| SEITE |
Laurel und Hardy, Harold und Maude

Stermann & Grissemann über ihr Programm „Gags, Gags, Gags“ und andere Zukunftspläne

FALTER:Woche, FALTER:Woche 11/2017 vom 14.03.2017

Foto: Udo Leiner

Ein ungleiches Paar: Der Deutsche Ster- und der Österreicher Grissemann sind dafür bekannt, dass sie jeden Blödsinn mitmachen, meist im Doppelpack. Werbungen, Lesungen, Boulevardkomödien, Diskursshows am Theater, natürlich die TV-Sendung „Willkommen Österreich“ und immer wieder ein neues Kabarettprogramm. Kein Wunder, dass Christoph Grissemann das Interview mit den Worten einleitet: „Ich kann nicht mehr. Ich kann nicht mehr, und ich will nicht mehr.“

Falter: Das ist aber kein guter Anfang für ein neues Programm! Andererseits signalisiert das Plakat ja schon, dass „Gags, Gags, Gags“ auf Ihrer Lädiertheit und Ausgelaugtheit aufbaut.

Christoph Grissemann: Die Blessuren im Gesicht sind ein plumpes Mittel, um die seelischen Verletzungen zu zeigen, die wir dem Fernsehen angetan haben und das Fernsehen uns.

Warum verursacht das Fernsehen schlimmere seelische Verletzungen

als andere Einrichtungen?

Dirk Stermann: Es gibt wenig Berufe – höchstens noch Friseur, weil die ein Schaufenster haben –, die so öffentlich überprüfbar und kritisierbar sind wie der des Fernsehmoderators.

| GESTELLTE AUFGABE |
Gib das Interview mit Stermann und Grissemann von oben vollständig und Wort für Wort wieder.

| AUSZUG DATEN |
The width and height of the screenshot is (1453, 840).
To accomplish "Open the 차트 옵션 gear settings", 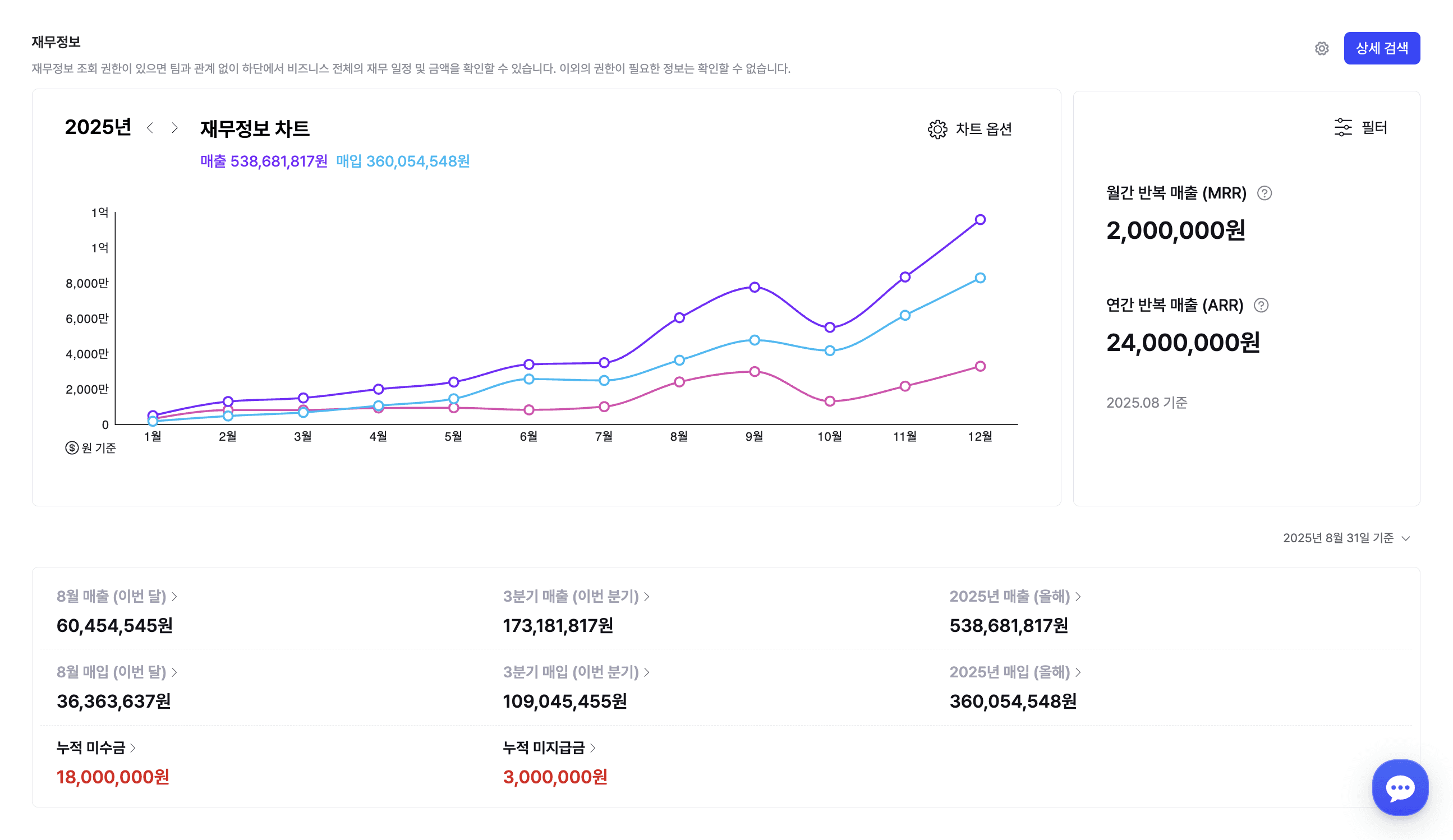I will tap(937, 130).
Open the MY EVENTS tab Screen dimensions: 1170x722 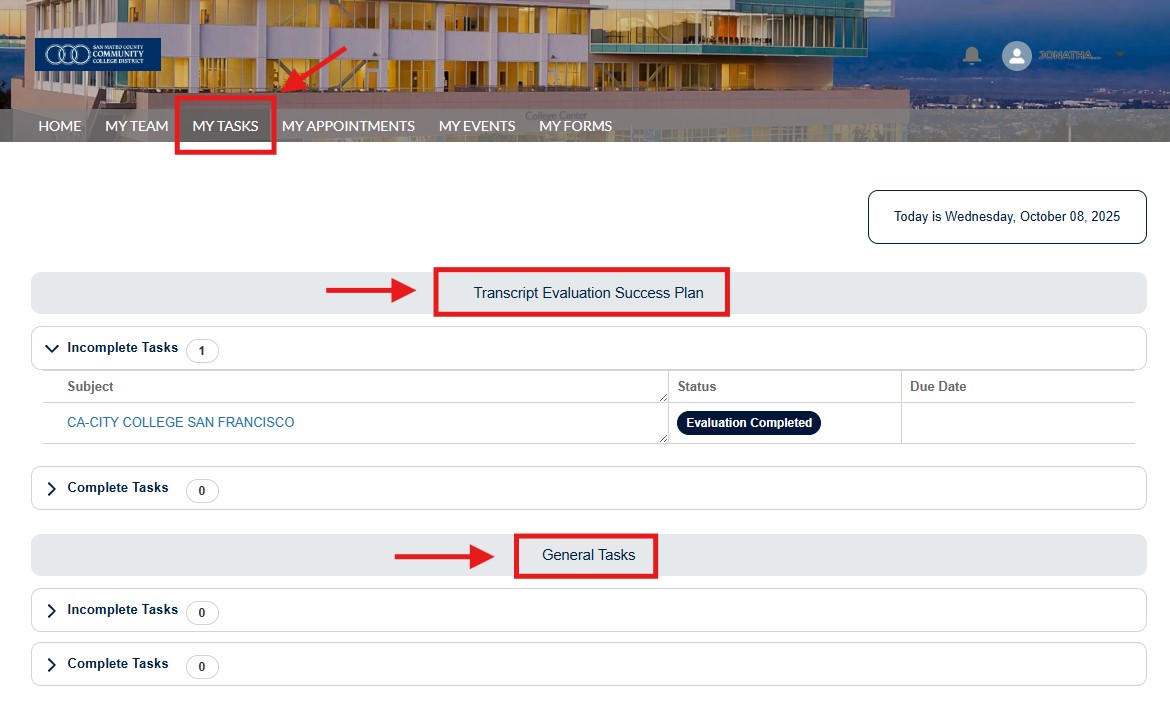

| SCHRIFTLICHE ANTWORT |
Laurel und Hardy, Harold und Maude

Stermann & Grissemann über ihr Programm „Gags, Gags, Gags“ und andere Zukunftspläne

FALTER:Woche, FALTER:Woche 11/2017 vom 14.03.2017

Foto: Udo Leiner

Ein ungleiches Paar: Der Deutsche Ster- und der Österreicher Grissemann sind dafür bekannt, dass sie jeden Blödsinn mitmachen, meist im Doppelpack. Werbungen, Lesungen, Boulevardkomödien, Diskursshows am Theater, natürlich die TV-Sendung „Willkommen Österreich“ und immer wieder ein neues Kabarettprogramm. Kein Wunder, dass Christoph Grissemann das Interview mit den Worten einleitet: „Ich kann nicht mehr. Ich kann nicht mehr, und ich will nicht mehr.“

Falter: Das ist aber kein guter Anfang für ein neues Programm! Andererseits signalisiert das Plakat ja schon, dass „Gags, Gags, Gags“ auf Ihrer Lädiertheit und Ausgelaugtheit aufbaut.

Christoph Grissemann: Die Blessuren im Gesicht sind ein plumpes Mittel, um die seelischen Verletzungen zu zeigen, die wir dem Fernsehen angetan haben und das Fernsehen uns.

Warum verursacht das Fernsehen schlimmere seelische Verletzungen

als andere Einrichtungen?

Dirk Stermann: Es gibt wenig Berufe – höchstens noch Friseur, weil die ein Schaufenster haben –, die so öffentlich überprüfbar und kritisierbar sind wie der des Fernsehmoderators.